As ações da Alphabet aumentaram 3% após o The Information relatar sobre o desenvolvimento de um novo chip de servidor, conhecido como 'Frozen v2'. Este chip foi projetado para otimizar o desempenho dos modelos Gemini, incorporando partes de sua arquitetura diretamente no silício, o que pode reduzir significativamente as demandas computacionais para processar consultas.
A Alphabet afirmou que está continuamente explorando inovações para melhorar o desempenho e a eficiência, embora nem todos os projetos possam chegar à produção. O novo chip deve lidar com seis a dez vezes mais tokens por unidade de energia em comparação com as unidades de processamento tensorial (TPUs) existentes da Alphabet.
No entanto, ele não substituirá as TPUs, mas servirá como uma adição especializada ao portfólio de chips personalizados da Alphabet, com uma data de implantação prevista para 2028. Esta iniciativa visa aliviar uma significativa escassez interna de computação que, segundo relatos, levou o Google Cloud a recusar oportunidades de negócios externas.
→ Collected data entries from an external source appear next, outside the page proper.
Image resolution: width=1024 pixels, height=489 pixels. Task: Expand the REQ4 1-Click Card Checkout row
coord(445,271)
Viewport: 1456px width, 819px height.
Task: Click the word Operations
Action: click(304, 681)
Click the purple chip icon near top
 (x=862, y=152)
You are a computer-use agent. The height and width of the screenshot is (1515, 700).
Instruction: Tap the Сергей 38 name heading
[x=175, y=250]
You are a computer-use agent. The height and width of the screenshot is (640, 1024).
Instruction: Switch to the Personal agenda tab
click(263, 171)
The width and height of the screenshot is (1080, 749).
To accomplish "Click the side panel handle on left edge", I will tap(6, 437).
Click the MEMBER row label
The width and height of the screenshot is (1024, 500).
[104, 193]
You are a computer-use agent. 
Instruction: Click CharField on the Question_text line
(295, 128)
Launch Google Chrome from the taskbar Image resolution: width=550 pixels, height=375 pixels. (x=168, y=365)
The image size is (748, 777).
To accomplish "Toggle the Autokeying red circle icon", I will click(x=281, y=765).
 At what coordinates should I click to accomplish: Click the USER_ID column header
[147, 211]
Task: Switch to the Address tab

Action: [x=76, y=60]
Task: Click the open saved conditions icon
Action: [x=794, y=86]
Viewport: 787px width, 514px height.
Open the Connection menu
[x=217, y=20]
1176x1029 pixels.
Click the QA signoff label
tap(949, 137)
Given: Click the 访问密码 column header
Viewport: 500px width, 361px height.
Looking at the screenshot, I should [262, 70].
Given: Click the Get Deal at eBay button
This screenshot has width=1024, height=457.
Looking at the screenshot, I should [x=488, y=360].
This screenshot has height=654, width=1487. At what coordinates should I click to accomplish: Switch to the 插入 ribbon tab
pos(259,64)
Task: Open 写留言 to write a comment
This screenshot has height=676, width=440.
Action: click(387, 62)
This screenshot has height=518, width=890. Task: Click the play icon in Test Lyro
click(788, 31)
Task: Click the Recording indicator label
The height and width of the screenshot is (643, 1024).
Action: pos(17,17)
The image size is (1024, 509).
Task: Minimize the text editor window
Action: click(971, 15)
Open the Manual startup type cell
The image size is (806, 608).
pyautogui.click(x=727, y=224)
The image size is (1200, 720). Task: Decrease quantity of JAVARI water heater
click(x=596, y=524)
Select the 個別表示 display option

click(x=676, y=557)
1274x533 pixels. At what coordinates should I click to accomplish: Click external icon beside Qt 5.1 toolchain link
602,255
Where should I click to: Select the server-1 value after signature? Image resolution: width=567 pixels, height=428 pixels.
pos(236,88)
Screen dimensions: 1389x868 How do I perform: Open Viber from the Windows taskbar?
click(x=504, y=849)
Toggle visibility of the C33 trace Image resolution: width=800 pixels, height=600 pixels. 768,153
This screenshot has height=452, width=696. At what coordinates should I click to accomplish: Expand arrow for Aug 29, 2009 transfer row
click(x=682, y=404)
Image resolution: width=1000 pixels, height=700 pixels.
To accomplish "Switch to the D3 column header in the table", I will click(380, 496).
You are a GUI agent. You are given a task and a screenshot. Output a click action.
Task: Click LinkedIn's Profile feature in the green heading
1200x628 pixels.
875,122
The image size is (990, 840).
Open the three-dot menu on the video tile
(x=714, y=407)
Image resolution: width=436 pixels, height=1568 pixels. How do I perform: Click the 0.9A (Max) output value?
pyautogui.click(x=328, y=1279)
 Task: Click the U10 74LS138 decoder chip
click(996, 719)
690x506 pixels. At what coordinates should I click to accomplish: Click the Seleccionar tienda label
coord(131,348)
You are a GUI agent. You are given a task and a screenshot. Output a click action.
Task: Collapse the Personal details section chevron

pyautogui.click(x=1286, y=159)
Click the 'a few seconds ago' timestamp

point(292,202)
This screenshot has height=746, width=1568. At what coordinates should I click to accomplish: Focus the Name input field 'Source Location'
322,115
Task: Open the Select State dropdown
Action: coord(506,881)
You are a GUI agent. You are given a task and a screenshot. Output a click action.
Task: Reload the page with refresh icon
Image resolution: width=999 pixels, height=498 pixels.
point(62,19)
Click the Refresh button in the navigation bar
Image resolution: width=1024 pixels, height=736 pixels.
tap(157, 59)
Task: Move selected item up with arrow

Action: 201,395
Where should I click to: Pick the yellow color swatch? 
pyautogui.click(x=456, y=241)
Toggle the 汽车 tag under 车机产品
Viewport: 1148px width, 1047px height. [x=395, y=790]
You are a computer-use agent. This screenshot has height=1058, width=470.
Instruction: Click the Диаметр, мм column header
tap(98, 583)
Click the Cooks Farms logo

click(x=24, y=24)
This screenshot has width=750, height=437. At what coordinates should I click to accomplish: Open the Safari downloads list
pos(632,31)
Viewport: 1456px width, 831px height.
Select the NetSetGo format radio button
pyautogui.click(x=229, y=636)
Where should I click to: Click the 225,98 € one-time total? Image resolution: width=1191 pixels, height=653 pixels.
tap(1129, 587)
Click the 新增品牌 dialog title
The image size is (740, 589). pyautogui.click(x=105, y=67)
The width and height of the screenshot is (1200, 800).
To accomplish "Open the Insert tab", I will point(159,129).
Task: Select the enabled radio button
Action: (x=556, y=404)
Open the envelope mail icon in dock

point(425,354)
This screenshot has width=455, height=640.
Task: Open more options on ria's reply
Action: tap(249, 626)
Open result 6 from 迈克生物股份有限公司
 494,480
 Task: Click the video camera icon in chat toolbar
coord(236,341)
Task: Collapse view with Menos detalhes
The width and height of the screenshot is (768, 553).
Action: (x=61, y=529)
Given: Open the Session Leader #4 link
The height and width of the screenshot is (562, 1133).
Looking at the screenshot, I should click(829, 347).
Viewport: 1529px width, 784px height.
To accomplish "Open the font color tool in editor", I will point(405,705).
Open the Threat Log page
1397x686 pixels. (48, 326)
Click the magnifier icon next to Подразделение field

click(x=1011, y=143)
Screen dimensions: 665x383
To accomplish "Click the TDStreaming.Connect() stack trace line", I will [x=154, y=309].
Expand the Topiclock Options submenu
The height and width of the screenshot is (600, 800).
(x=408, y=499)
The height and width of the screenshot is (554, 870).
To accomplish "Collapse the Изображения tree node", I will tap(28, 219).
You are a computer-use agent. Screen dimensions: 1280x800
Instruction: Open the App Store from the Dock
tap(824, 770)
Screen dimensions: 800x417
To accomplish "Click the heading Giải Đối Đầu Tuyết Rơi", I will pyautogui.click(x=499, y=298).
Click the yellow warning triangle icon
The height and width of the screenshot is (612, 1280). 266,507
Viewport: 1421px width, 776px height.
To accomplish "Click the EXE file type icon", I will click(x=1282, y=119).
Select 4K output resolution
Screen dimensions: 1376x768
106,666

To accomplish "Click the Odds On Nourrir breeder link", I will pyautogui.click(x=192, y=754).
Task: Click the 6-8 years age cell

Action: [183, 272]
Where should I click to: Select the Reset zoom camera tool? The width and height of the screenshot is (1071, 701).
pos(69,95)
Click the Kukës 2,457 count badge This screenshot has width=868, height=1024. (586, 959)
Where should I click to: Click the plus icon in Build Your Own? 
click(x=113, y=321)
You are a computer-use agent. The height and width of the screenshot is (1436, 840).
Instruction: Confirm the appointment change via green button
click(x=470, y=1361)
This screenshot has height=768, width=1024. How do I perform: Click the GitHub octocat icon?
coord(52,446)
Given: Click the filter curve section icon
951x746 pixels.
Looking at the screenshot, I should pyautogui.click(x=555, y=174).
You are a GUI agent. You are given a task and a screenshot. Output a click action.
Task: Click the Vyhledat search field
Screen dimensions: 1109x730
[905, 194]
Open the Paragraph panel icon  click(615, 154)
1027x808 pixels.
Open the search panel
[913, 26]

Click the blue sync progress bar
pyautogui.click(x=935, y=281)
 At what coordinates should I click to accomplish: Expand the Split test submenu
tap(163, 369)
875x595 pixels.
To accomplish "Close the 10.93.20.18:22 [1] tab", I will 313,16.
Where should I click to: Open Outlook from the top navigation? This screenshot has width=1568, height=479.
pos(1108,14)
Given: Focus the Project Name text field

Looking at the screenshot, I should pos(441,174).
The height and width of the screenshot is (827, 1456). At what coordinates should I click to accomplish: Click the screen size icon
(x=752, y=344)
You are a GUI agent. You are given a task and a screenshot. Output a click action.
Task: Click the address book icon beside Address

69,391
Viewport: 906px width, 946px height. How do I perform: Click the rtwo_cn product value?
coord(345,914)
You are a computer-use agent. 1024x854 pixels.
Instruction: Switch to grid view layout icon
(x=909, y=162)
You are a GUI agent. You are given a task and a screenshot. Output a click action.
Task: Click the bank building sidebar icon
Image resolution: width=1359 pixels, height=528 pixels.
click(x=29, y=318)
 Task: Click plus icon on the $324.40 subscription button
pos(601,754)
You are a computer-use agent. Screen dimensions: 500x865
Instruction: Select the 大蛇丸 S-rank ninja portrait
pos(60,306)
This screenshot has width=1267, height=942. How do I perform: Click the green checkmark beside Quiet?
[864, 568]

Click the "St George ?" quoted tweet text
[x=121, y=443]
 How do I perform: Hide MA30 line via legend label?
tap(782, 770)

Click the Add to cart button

Recentemente, o Google se comprometeu a investir quase US$ 1 bilhão por mês na SpaceX para ajudar a cumprir suas obrigações de computação. O desenvolvimento do Frozen v2 ocorre em um momento em que o Google enfrenta uma concorrência crescente no espaço de IA, particularmente de modelos chineses que agora representam 45% do uso de tokens entre empresas dos EUA.
Além disso, o Google está enfrentando atrasos com o próximo lançamento do Gemini Pro e perdeu pesquisadores-chave para concorrentes. O cenário competitivo está se intensificando, destacado por avanços recentes de empresas como Moonshot AI e Alibaba.
Além disso, o chefe do Google DeepMind, Demis Hassabis, está defendendo um marco regulatório para a IA no Capitólio, enfatizando a necessidade de supervisão de modelos avançados de IA para mitigar riscos à segurança nacional.